-------- Texte cité --------

Nous commencerons par le Louvre pour remarquer qu’une fois de plus cet établissement se distingue, mais a le mérite de la clarté : une fermeture au moins jusqu’au 1er septembre de toutes ses documentations. Celles-ci, pourtant, ne sont pas submergées par la foule. Elle permettent de travailler dans un véritable confort et rendent un service différent des bibliothèques et complémentaire, en donnant accès à un très grand nombre d’informations introuvables ailleurs, ou beaucoup plus difficilement. Absolument rien n’empêcherait le retour des lecteurs, même en réservant une place sur deux ou trois. Mais non. Elles resteront fermées « jusqu’à ce que les conditions sanitaires le permettent », ce qu’on doit plutôt traduire par « au bon vouloir de la direction du musée ». Inutile d’ajouter que la salle de consultation du département des Arts Graphiques est elle aussi fermée sans aucune date de réouverture prévue !

Une bibliothèque peu accessible

Il y a ensuite l’Institut National d’Histoire de l’Art, qui formera le cœur de notre article. Cette bibliothèque, dont nous avons dit à plusieurs reprises les inestimables services qu’elle rendait, notamment grâce au libre accès, a rouvert dès le 12 juin. Pour 25 personnes exactement. Soit 15 doctorants ou étudiants en master, 5 autres lecteurs et 5 lecteurs pour les ouvrages patrimoniaux. Éric de Chassey est très fier d’avoir ouvert avant les autres. Il faut néanmoins rappeler les conditions : un lecteur pouvait venir une seule fois par mois ! Et qui plus est avec des horaires extrêmement réduits, de 10 h à 16 h. Un conservateur du patrimoine, qui n’a donc pu venir qu’une journée, a obtenu son premier ouvrage 1 h 15’ après s’être assis. Et a dû quitter les lieux à 16 h précises. Rappelons que la bibliothèque (hors ouvrages patrimoniaux) dispose normalement de 400 places.

À partir d’aujourd’hui 6 juillet, cette offre s’accroit (mais pas beaucoup), puisque ce seront seulement 48 places par jour qui pourront être réservées, uniquement dans la salle Labrouste (dont la capacité normale est de 320 personnes), a priori sans limites de jours. Le magasin central, qui permet d’avoir un accès libre aux ouvrages et qui peut accueillir 80 lecteurs supplémentaires, est fermé. Les livres devront donc être commandés, avec un maximum de quatre documents par jour (et de six au total dans la journée), ce qui représente une dégradation évidente des conditions de consultation. Les horaires d’ouverture vont s’étendre jusqu’à 18 h. Quant à l’espace Doucet, pour les collections patrimoniales, il n’accueillera toujours que 5 personnes. Les conditions sanitaires sont par ailleurs extrêmement sévères puisque tous les documents consultés sur demande devront ensuite subir une quarantaine de trois jours complets avant de pouvoir être consultés à nouveau (ce délai était de 9 jours jusqu’au 6 juillet…). Dans des conditions pareilles, beaucoup de lecteurs ne pourront pas profiter de la bibliothèque, soit que celle-ci sera pleine, soit qu’ils n’essaieront même pas de venir devant de telles contraintes.

--------

▶ _Exercice_: Modifiez le texte consacré à la réouverture des bibliothèques : reprenez tout ce qui va de « Il y a ensuite » jusqu'à « de 400 places. » en remplaçant « 12 juin » par « 15 juin ». Appuyez-vous uniquement sur le texte consacré à la réouverture des bibliothèques.

-------- Données enregistrées --------

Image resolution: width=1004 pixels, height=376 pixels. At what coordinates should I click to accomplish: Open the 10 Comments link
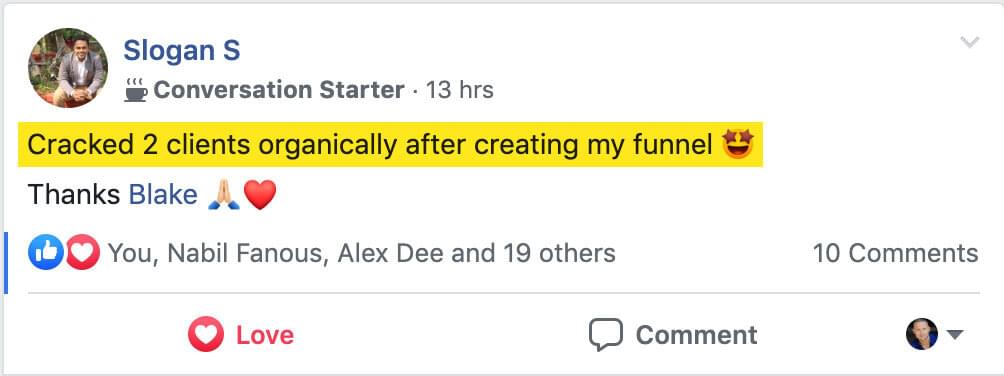[x=895, y=253]
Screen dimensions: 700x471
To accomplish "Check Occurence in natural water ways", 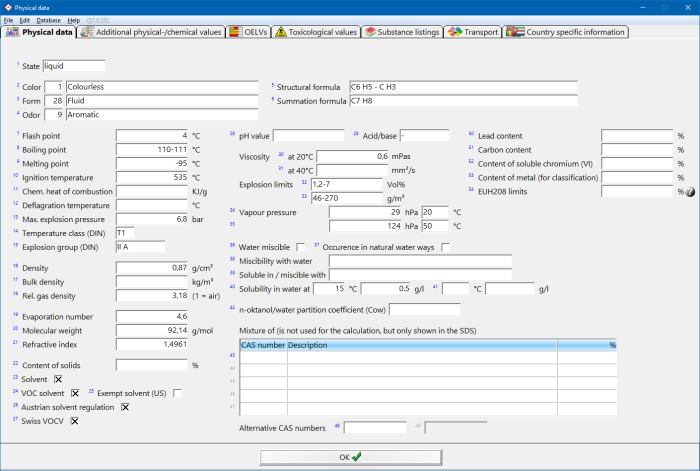I will [446, 247].

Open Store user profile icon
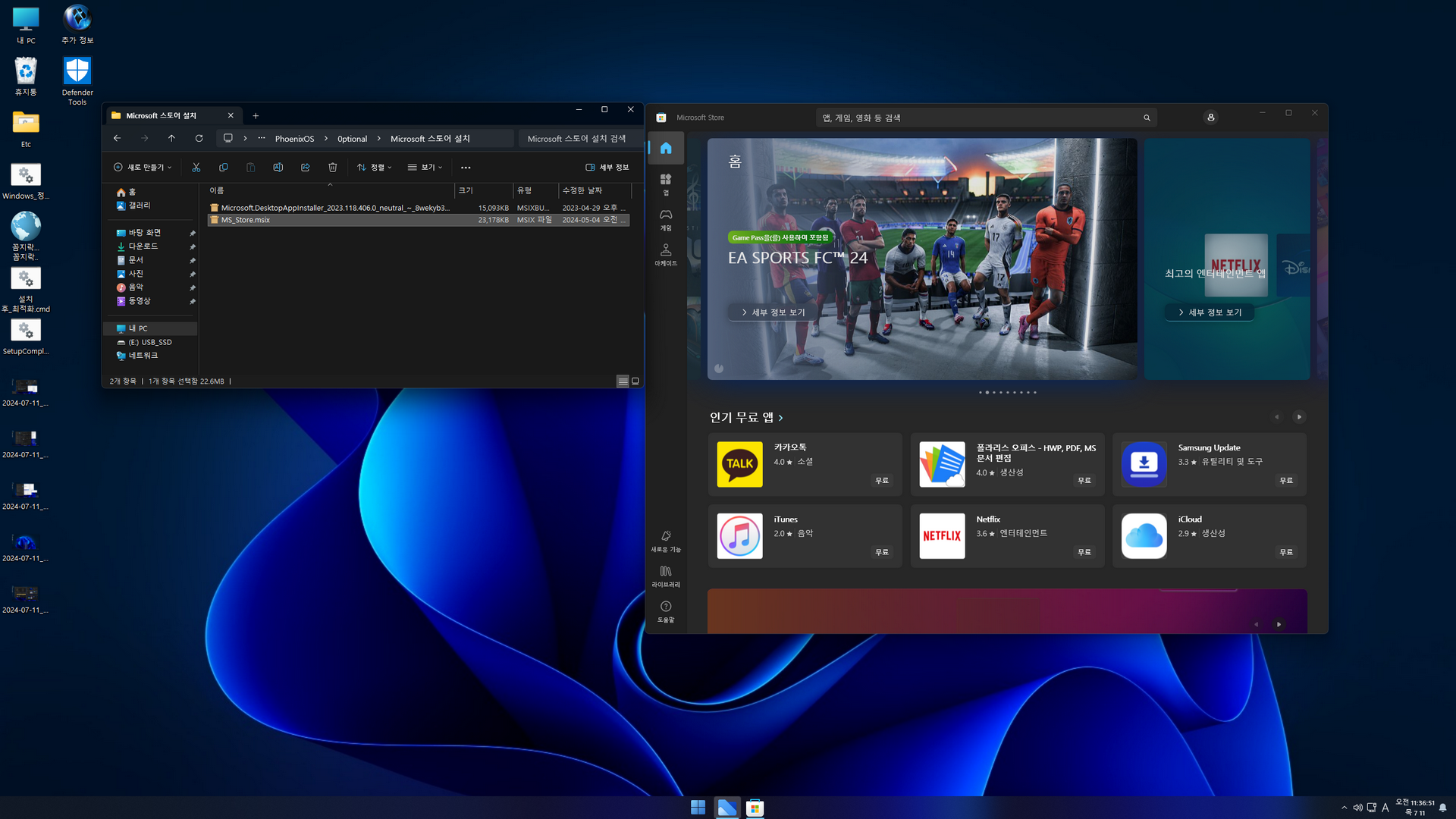point(1210,118)
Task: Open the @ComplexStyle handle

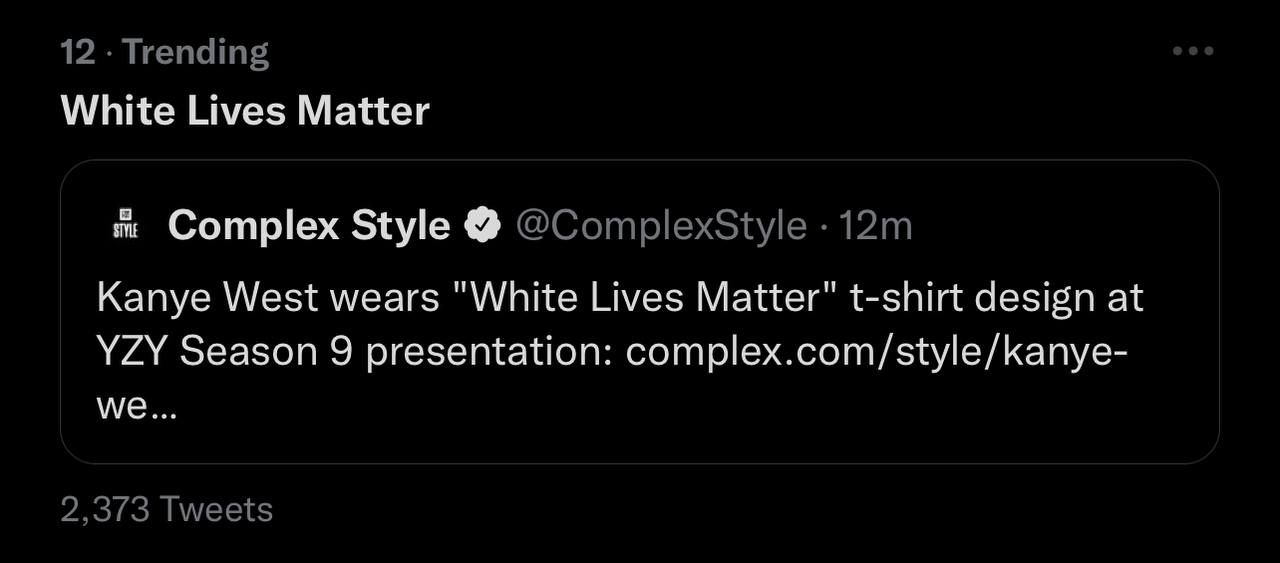Action: [661, 226]
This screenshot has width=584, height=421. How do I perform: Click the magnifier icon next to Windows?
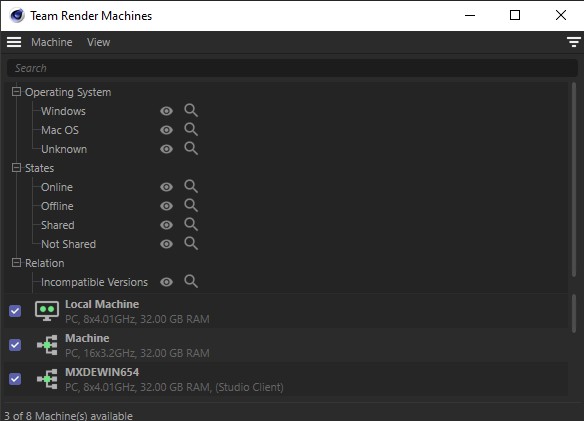(191, 111)
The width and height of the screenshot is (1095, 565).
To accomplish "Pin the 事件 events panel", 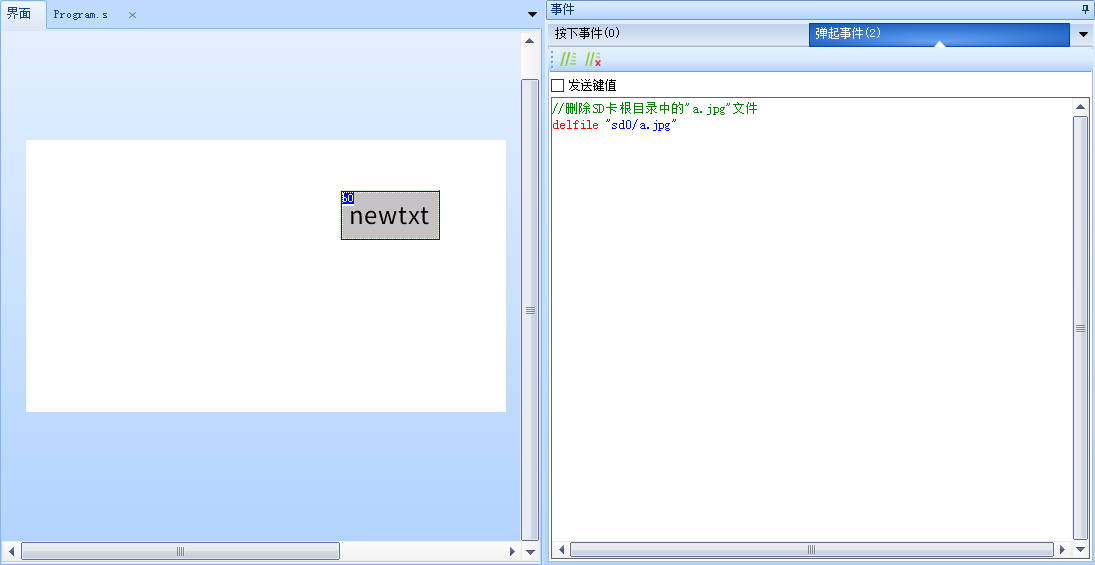I will coord(1085,9).
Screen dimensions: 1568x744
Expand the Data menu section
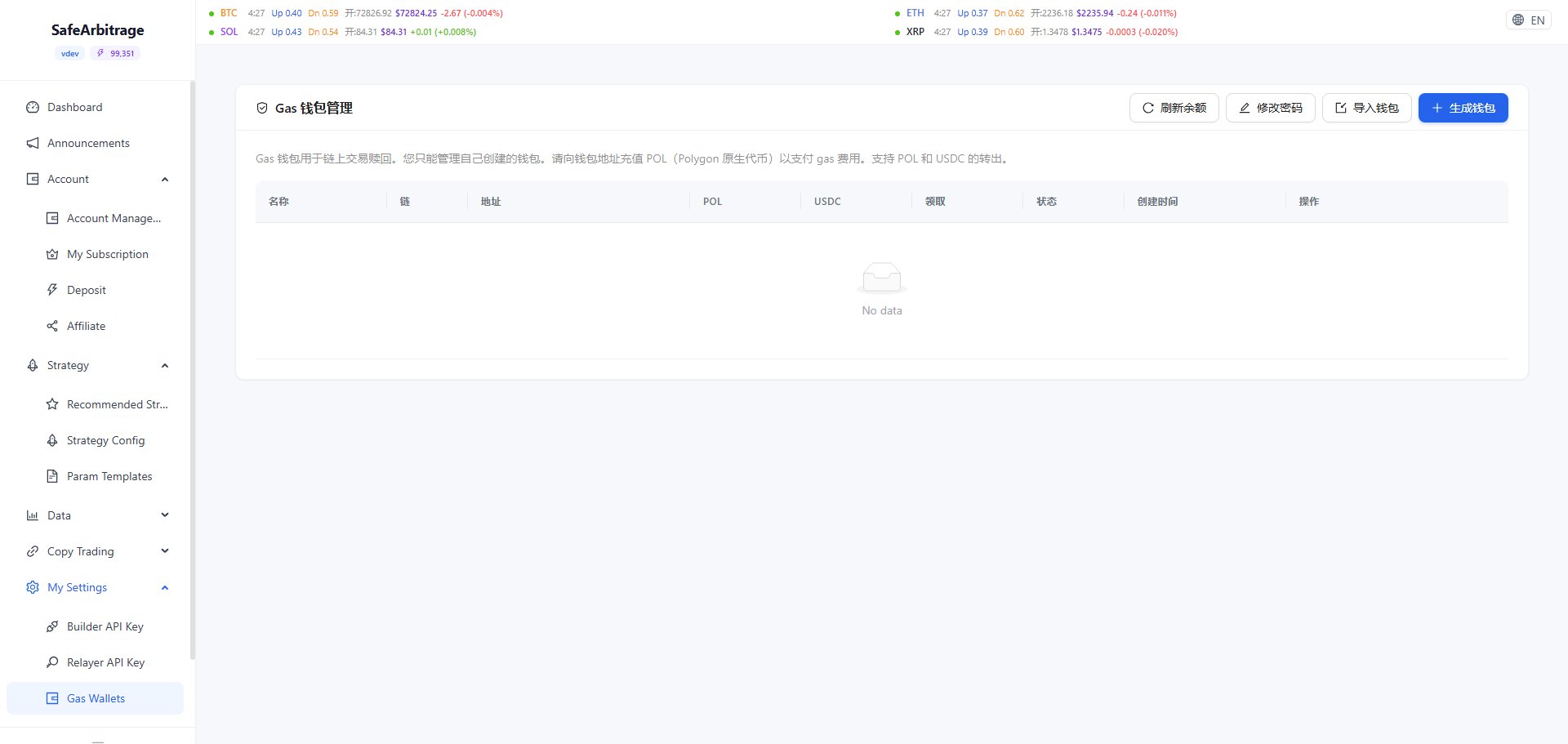[x=165, y=515]
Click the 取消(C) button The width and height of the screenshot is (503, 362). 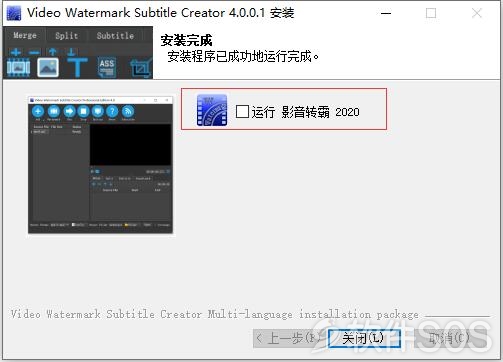[449, 339]
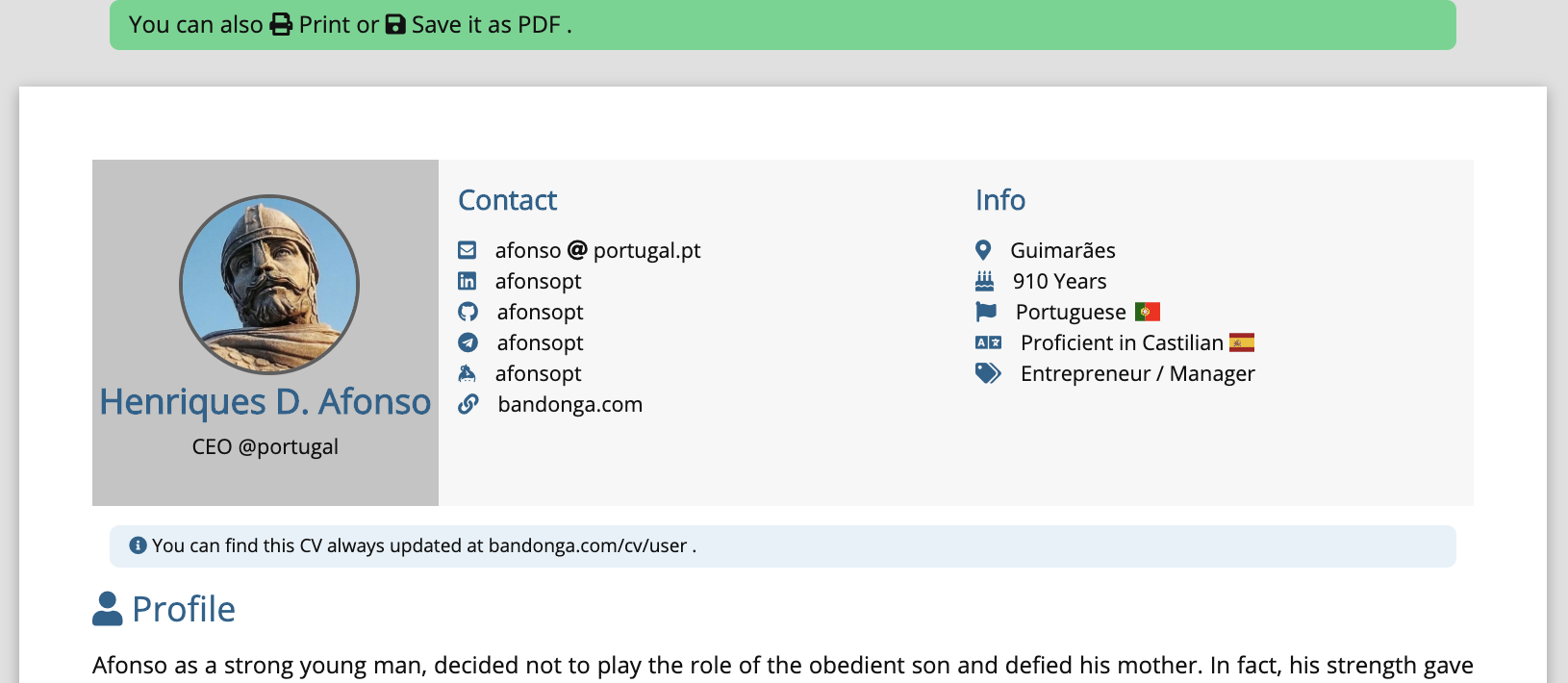Open the bandonga.com website link

569,404
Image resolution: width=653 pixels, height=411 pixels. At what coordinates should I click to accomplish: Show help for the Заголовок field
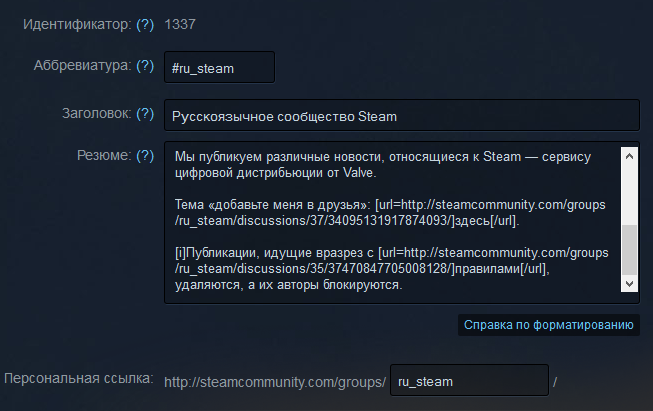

--------

▶ _Corrigé_:
Il y a ensuite l’Institut National d’Histoire de l’Art, qui formera le cœur de notre article. Cette bibliothèque, dont nous avons dit à plusieurs reprises les inestimables services qu’elle rendait, notamment grâce au libre accès, a rouvert dès le 15 juin. Pour 25 personnes exactement. Soit 15 doctorants ou étudiants en master, 5 autres lecteurs et 5 lecteurs pour les ouvrages patrimoniaux. Éric de Chassey est très fier d’avoir ouvert avant les autres. Il faut néanmoins rappeler les conditions : un lecteur pouvait venir une seule fois par mois ! Et qui plus est avec des horaires extrêmement réduits, de 10 h à 16 h. Un conservateur du patrimoine, qui n’a donc pu venir qu’une journée, a obtenu son premier ouvrage 1 h 15’ après s’être assis. Et a dû quitter les lieux à 16 h précises. Rappelons que la bibliothèque (hors ouvrages patrimoniaux) dispose normalement de 400 places.